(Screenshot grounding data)
============================================================

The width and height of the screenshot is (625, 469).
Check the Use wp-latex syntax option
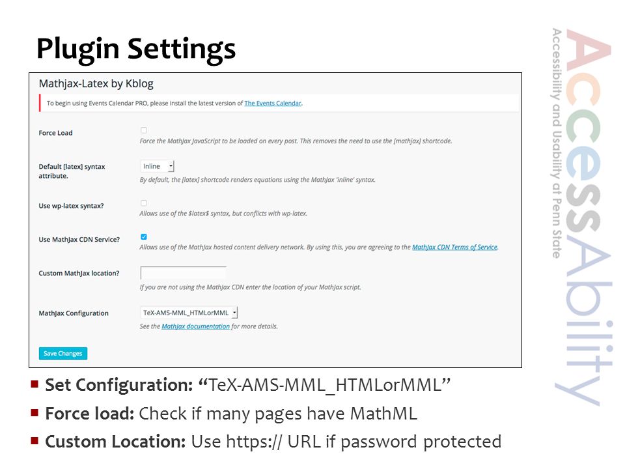(144, 203)
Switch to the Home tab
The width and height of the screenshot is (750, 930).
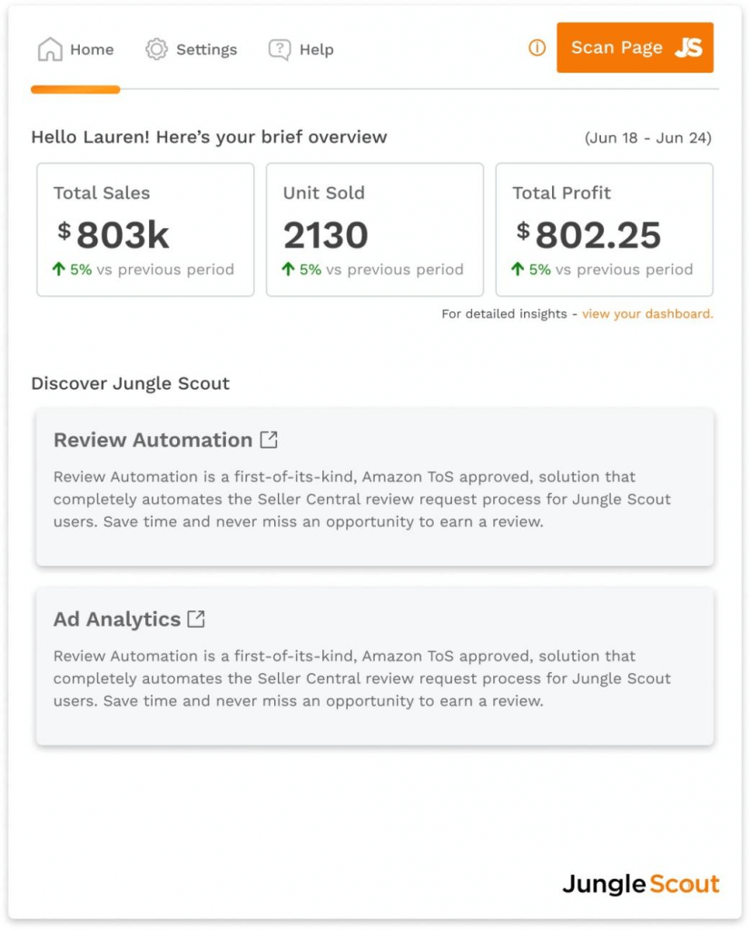75,49
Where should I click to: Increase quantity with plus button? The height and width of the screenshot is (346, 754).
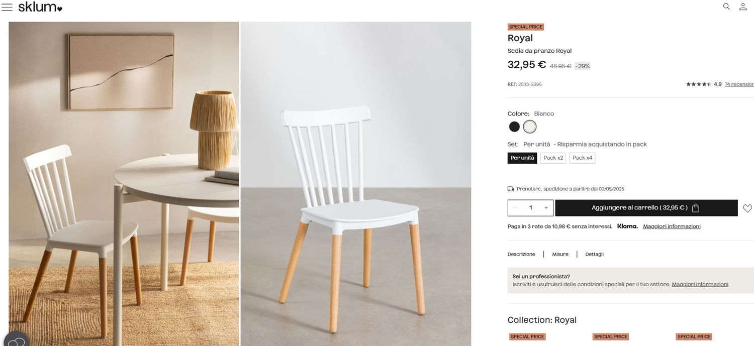click(x=546, y=208)
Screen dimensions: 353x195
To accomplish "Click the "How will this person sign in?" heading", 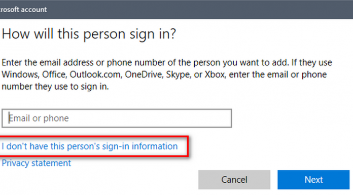I will (89, 34).
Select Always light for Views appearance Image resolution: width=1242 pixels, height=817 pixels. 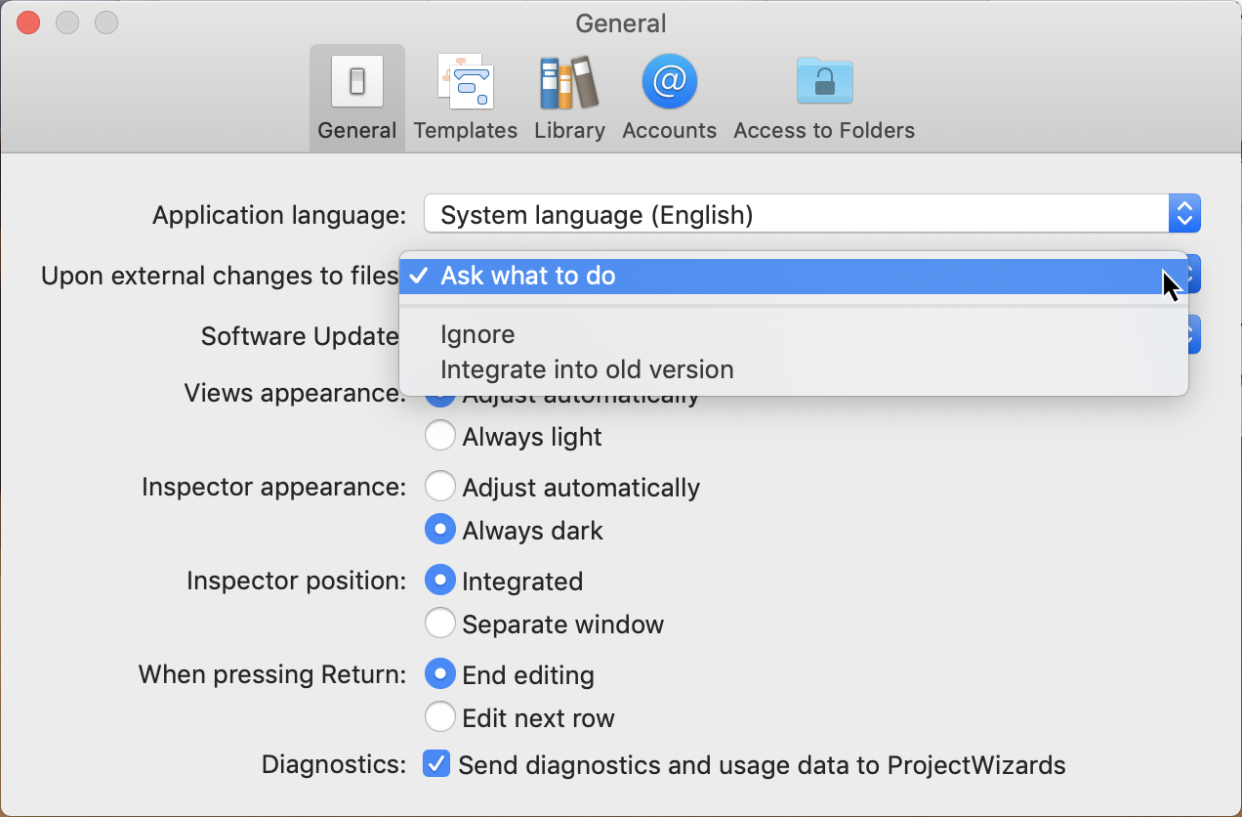coord(440,435)
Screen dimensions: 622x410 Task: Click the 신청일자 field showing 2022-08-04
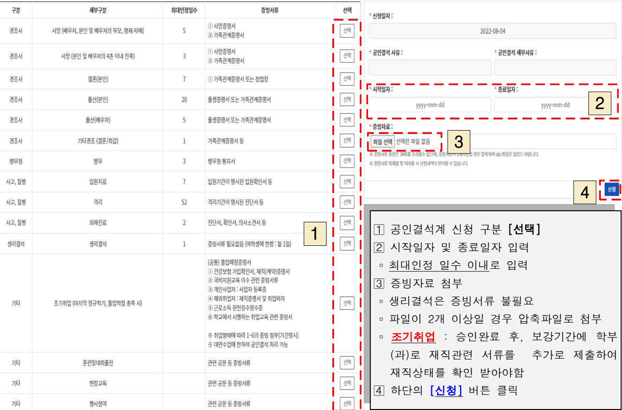click(492, 31)
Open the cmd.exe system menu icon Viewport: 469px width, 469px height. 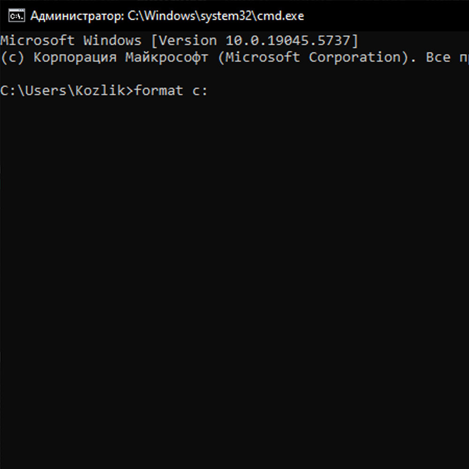coord(16,15)
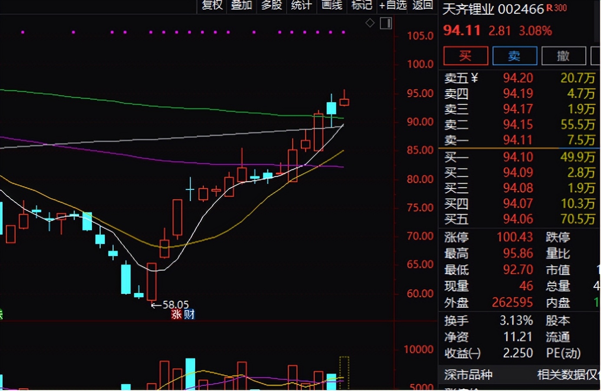The width and height of the screenshot is (601, 391).
Task: Select the 卖一 ask price 94.11
Action: click(518, 140)
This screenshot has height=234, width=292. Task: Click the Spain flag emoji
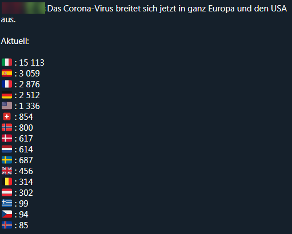(x=7, y=73)
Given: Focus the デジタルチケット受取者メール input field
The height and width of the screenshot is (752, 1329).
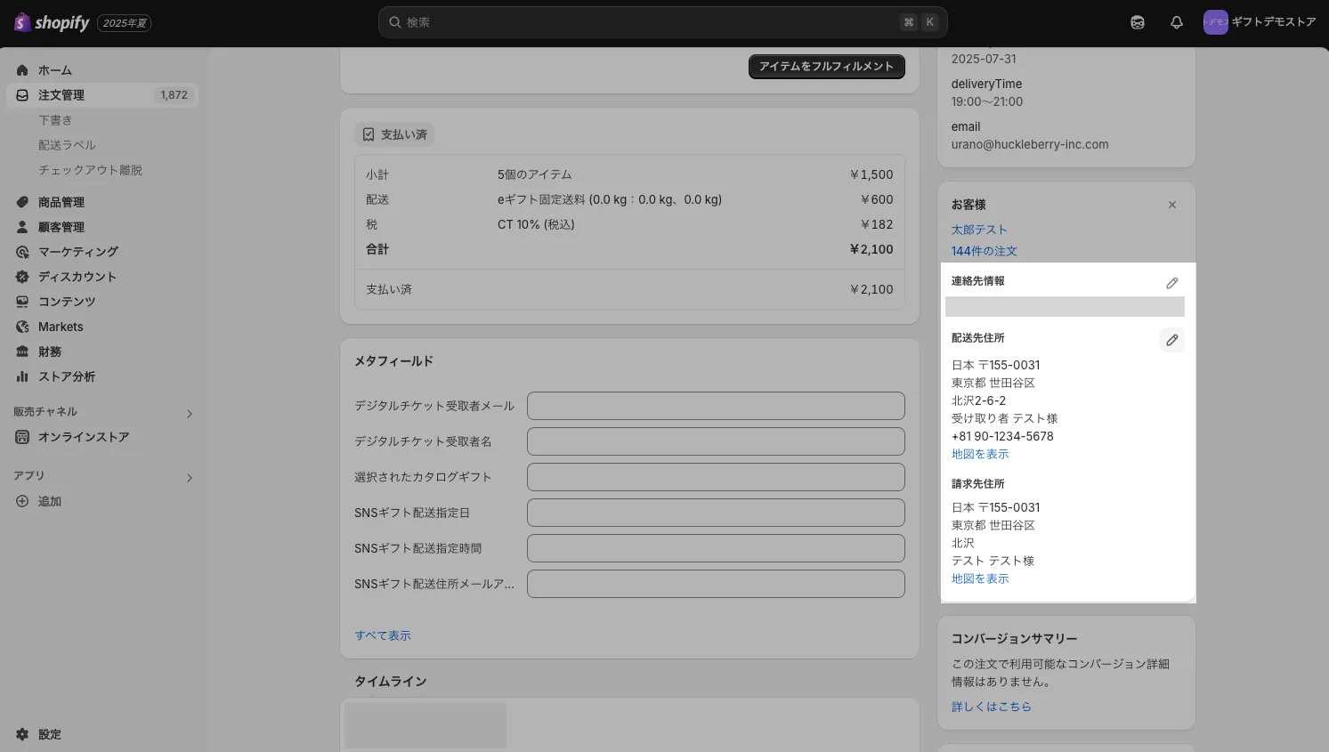Looking at the screenshot, I should (715, 406).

============================================================

_Problem requirements_
Go to the line with "This screenshot has" in the entries above. Reproduce that line and each one after it to the end, exactly and without the pictures.

_Your solution_
This screenshot has height=234, width=292. Task: Click the Spain flag emoji
(x=7, y=73)
Given: Focus the デジタルチケット受取者メール input field
The height and width of the screenshot is (752, 1329).
Looking at the screenshot, I should (715, 406).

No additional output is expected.